In defense of sexpert

To the Editor:

The Williams Record editorial board took issue last week with student involvement and expertise on the new sex and relationship website from the Gender and Sexuality Resources Center (GSRC) and Health Center.

All Sexpert answers are responded to by a committee. One individual cannot sign answers because a group wrote them. As a committee we seek out the facts through the same research skills that we hope all students will leave the College with. Besides a sex positive undertone, there are no opinions or political stances taken. We hope to take this information and make it easy to digest and apply.

I take serious issue with the idea that students lack professionalism. Do the student writers of the Record lack professionalism, or does the College Council board that manages a half a million-dollar budget? I argue that Williams students often are the very definition of professional. I am continuously amazed at the level of professionalism of our student body.

On the issue of professionalism, it is about time that we as a campus recognize the expertise we have here at the College. Many of our staff members are overqualified for the tasks we do.
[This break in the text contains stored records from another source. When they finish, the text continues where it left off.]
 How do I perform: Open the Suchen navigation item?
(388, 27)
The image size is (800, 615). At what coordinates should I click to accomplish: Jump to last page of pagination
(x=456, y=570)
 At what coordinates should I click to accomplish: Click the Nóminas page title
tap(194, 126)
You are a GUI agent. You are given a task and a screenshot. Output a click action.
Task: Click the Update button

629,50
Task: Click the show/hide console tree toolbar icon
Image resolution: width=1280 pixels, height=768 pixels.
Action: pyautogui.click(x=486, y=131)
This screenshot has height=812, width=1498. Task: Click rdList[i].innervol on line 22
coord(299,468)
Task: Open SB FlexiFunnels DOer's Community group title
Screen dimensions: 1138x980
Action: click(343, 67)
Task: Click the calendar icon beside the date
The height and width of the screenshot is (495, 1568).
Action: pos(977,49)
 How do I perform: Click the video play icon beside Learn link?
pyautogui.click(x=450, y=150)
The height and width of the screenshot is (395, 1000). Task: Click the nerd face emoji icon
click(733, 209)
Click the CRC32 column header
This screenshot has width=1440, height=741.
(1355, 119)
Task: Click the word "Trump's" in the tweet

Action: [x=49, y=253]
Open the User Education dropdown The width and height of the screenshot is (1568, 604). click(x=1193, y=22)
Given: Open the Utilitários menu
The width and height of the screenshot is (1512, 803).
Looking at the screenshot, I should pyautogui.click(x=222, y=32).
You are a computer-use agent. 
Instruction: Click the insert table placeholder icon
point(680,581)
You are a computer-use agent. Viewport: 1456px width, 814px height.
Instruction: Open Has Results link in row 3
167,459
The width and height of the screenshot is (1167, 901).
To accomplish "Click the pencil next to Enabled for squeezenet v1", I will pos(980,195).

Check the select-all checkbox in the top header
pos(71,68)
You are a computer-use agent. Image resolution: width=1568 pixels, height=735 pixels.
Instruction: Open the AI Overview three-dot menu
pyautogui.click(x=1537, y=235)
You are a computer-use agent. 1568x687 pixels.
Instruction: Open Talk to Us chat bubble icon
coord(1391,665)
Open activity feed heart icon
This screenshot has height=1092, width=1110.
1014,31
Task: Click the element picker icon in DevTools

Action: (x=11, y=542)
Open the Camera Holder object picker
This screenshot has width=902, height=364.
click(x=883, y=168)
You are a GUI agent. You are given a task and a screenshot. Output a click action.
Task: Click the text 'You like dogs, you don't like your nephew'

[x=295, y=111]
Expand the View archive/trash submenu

According to his bio on webmd.com, Dan Savage, famous sex columnist, “has no professional qualifications, just lots of common sense, a sense of humor and a pronounced inability to suffer fools gladly.” In fact, many “sex therapists” lack training as well. Sexpert has a nurse practitioner and a health educator as part of the answering committee, and all three of us continue to seek professional development through conferences and trainings. Williams is privileged to have such wonderful professionals as part of its staff who are willing to lend their expertise and answer students sex and relationship questions in addition to their normal work tasks.

To the issue of student anonymity, there is nothing shady here – just good ol’ common sense. Going online as a contributor for a sex and relationship website is great; having that googled by your future employer is another thing all together. What do you want popping up for that consulting interview next week?

Lastly, Sexpert is not the only tool that the GSRC and the Health Center are using. For the past three years Laini Sporbert, health educator from the Health Center, and I have been facilitating “Sex Jams” about one to two times a semester (these were previously run by Donna Denelli-Hess, health educator from the Health Center). One-on-one meetings only reach a small population, and it is difficult for many students to reach out face-to-face, especially when it comes to relationship and sexual questions. Not everything is a one-size-fits-all solution, so we bring in speakers, we have office hours and we provide sexual and relationship information in the GSRC and the Health Center. This is all part of a concerted effort from students, staff and faculty to increase discussions about sex, abstinence and relationships. Sex is a normal and huge part of our lives as humans. It is time we discussed it, in all venues possible.